##### Provided material #####

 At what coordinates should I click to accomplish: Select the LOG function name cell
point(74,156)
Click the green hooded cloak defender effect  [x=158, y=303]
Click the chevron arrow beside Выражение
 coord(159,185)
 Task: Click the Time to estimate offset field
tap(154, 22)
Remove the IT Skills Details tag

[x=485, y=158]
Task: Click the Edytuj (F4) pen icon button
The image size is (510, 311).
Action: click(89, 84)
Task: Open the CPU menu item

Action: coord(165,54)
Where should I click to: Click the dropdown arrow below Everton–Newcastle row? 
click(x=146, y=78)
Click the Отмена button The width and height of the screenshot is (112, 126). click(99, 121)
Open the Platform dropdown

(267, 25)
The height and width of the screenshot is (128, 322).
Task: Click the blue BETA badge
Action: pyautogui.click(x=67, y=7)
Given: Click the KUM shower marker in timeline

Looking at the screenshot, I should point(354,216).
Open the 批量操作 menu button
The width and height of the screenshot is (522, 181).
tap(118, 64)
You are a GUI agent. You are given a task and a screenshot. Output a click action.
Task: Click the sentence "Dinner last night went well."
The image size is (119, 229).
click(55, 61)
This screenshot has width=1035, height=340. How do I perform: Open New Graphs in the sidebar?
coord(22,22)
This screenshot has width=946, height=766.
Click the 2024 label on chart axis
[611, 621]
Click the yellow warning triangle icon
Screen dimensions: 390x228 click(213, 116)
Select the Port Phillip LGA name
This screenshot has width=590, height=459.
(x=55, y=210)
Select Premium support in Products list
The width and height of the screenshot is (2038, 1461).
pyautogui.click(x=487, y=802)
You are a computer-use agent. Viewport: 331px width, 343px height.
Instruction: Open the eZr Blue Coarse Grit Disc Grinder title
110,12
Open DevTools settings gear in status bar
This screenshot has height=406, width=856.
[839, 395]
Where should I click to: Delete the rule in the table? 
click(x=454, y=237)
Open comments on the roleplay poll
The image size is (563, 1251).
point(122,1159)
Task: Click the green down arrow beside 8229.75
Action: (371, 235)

#####

**What you are asked to do**
Having read the material, return all of it word for word.

**Written answer**
 At what coordinates should I click to accomplish: Select the LOG function name cell
point(74,156)
Click the green hooded cloak defender effect  [x=158, y=303]
Click the chevron arrow beside Выражение
 coord(159,185)
 Task: Click the Time to estimate offset field
tap(154, 22)
Remove the IT Skills Details tag

[x=485, y=158]
Task: Click the Edytuj (F4) pen icon button
The image size is (510, 311).
Action: click(89, 84)
Task: Open the CPU menu item

Action: coord(165,54)
Where should I click to: Click the dropdown arrow below Everton–Newcastle row? 
click(x=146, y=78)
Click the Отмена button The width and height of the screenshot is (112, 126). click(99, 121)
Open the Platform dropdown

(267, 25)
The height and width of the screenshot is (128, 322).
Task: Click the blue BETA badge
Action: pyautogui.click(x=67, y=7)
Given: Click the KUM shower marker in timeline

Looking at the screenshot, I should point(354,216).
Open the 批量操作 menu button
The width and height of the screenshot is (522, 181).
tap(118, 64)
You are a GUI agent. You are given a task and a screenshot. Output a click action.
Task: Click the sentence "Dinner last night went well."
The image size is (119, 229).
click(55, 61)
This screenshot has width=1035, height=340. How do I perform: Open New Graphs in the sidebar?
coord(22,22)
This screenshot has width=946, height=766.
Click the 2024 label on chart axis
[611, 621]
Click the yellow warning triangle icon
Screen dimensions: 390x228 click(213, 116)
Select the Port Phillip LGA name
This screenshot has width=590, height=459.
(x=55, y=210)
Select Premium support in Products list
The width and height of the screenshot is (2038, 1461).
pyautogui.click(x=487, y=802)
You are a computer-use agent. Viewport: 331px width, 343px height.
Instruction: Open the eZr Blue Coarse Grit Disc Grinder title
110,12
Open DevTools settings gear in status bar
This screenshot has height=406, width=856.
[839, 395]
Where should I click to: Delete the rule in the table? 
click(x=454, y=237)
Open comments on the roleplay poll
The image size is (563, 1251).
point(122,1159)
Task: Click the green down arrow beside 8229.75
Action: (371, 235)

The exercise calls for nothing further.